#### [YOUR OBJECTIVE]
The output consists only of the lines from the one with "Screen dimensions: 717x444" through the end of the records, each printed exactly, and contains no pictures.
****************
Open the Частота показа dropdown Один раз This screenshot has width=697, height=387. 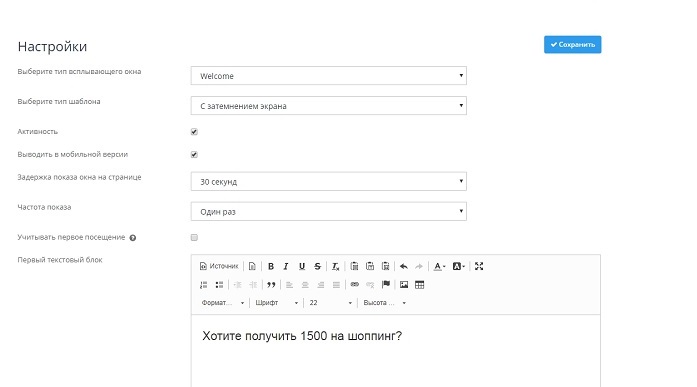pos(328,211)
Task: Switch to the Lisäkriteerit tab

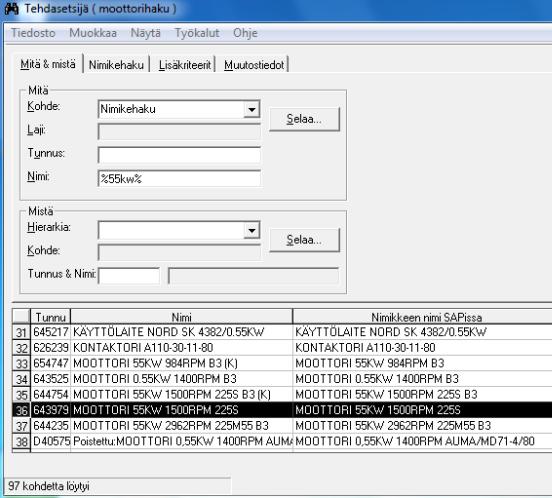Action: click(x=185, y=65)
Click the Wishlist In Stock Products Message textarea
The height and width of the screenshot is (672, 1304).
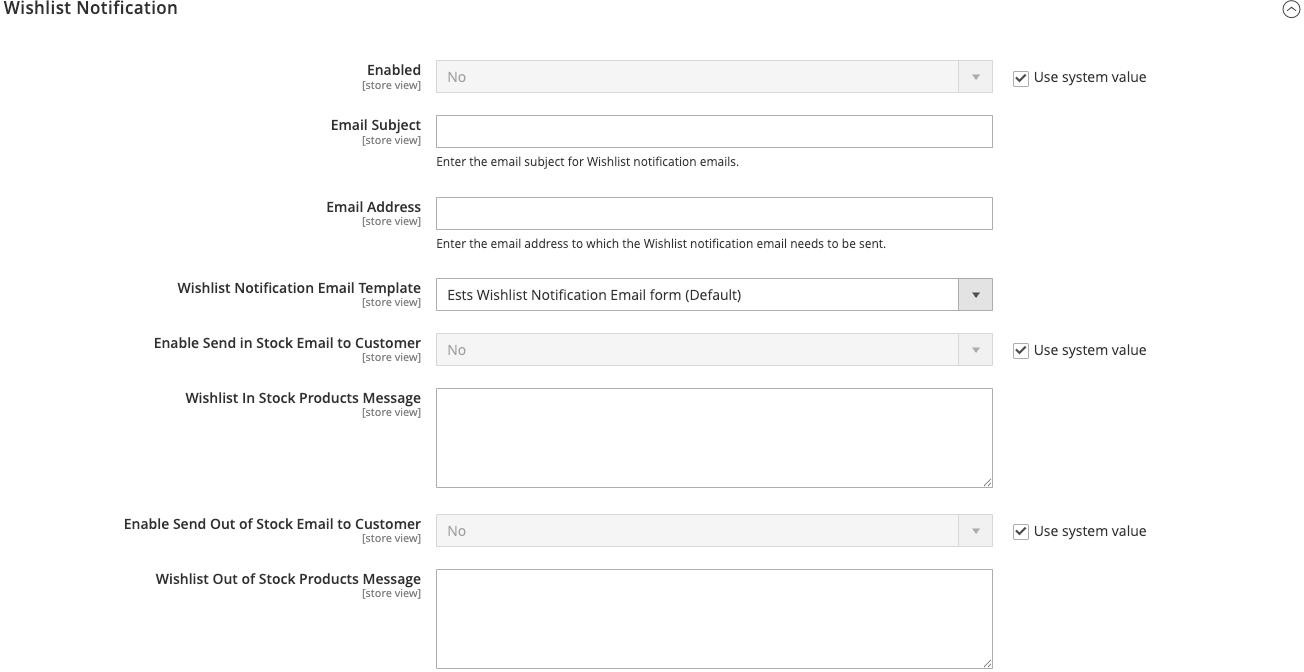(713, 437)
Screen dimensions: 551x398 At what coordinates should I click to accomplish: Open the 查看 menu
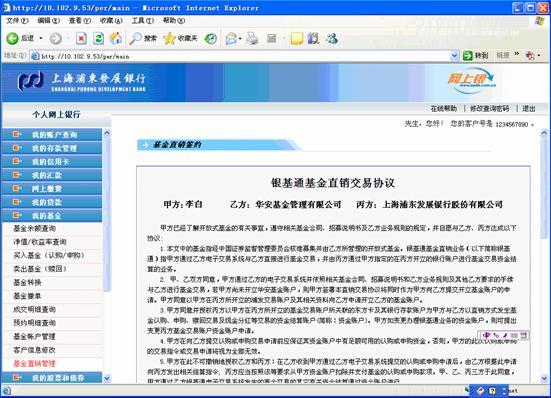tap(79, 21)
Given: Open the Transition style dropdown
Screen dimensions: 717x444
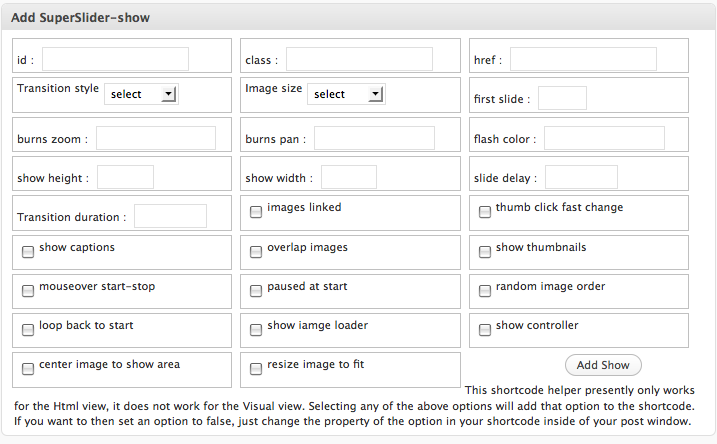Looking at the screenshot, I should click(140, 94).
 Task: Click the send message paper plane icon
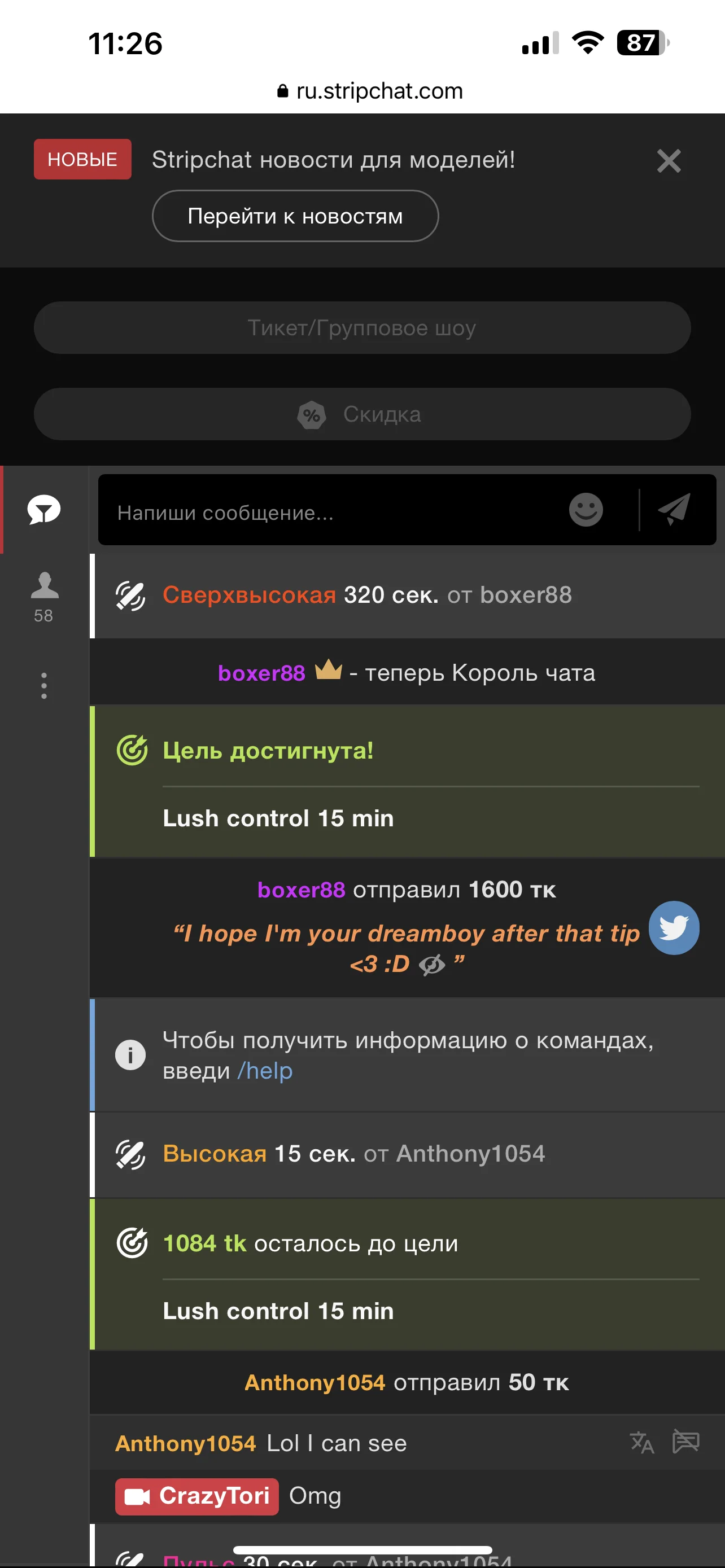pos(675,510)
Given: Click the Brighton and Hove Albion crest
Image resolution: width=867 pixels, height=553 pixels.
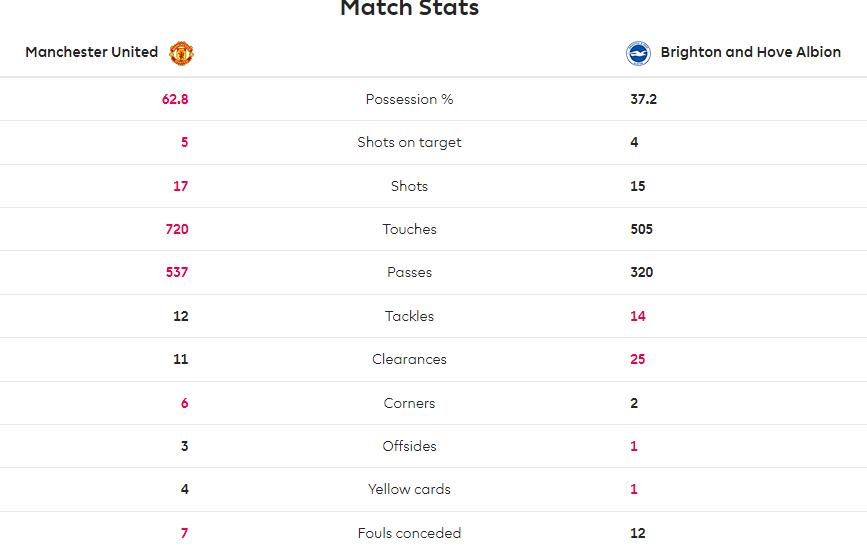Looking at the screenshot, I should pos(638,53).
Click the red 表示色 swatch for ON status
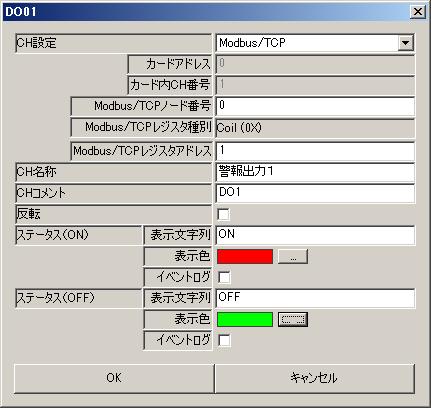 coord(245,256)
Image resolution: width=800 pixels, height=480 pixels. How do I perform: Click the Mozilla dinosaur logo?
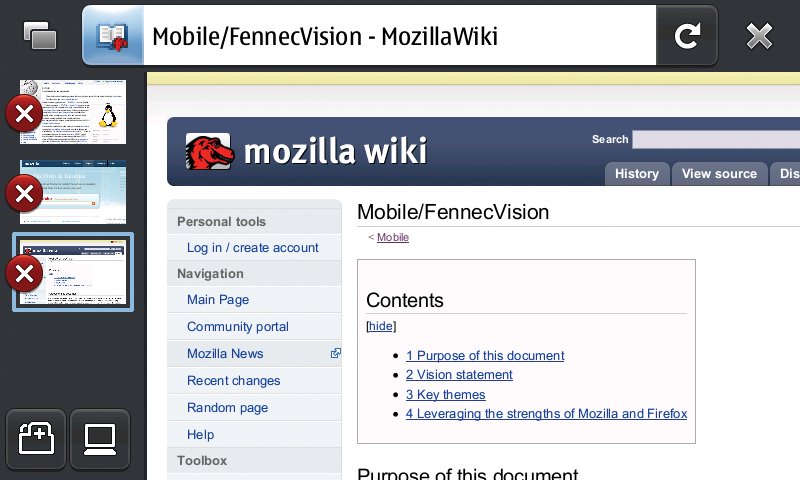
****************
#### [RESULT BELOW]
Screen dimensions: 717x444
Looking at the screenshot, I should click(140, 94).
 Task: Click the send message paper plane icon
pos(675,510)
Given: Click the Brighton and Hove Albion crest
Image resolution: width=867 pixels, height=553 pixels.
Looking at the screenshot, I should pos(638,53).
Click the red 表示色 swatch for ON status
 coord(245,256)
Image resolution: width=800 pixels, height=480 pixels. How do I perform: Click the Mozilla dinosaur logo?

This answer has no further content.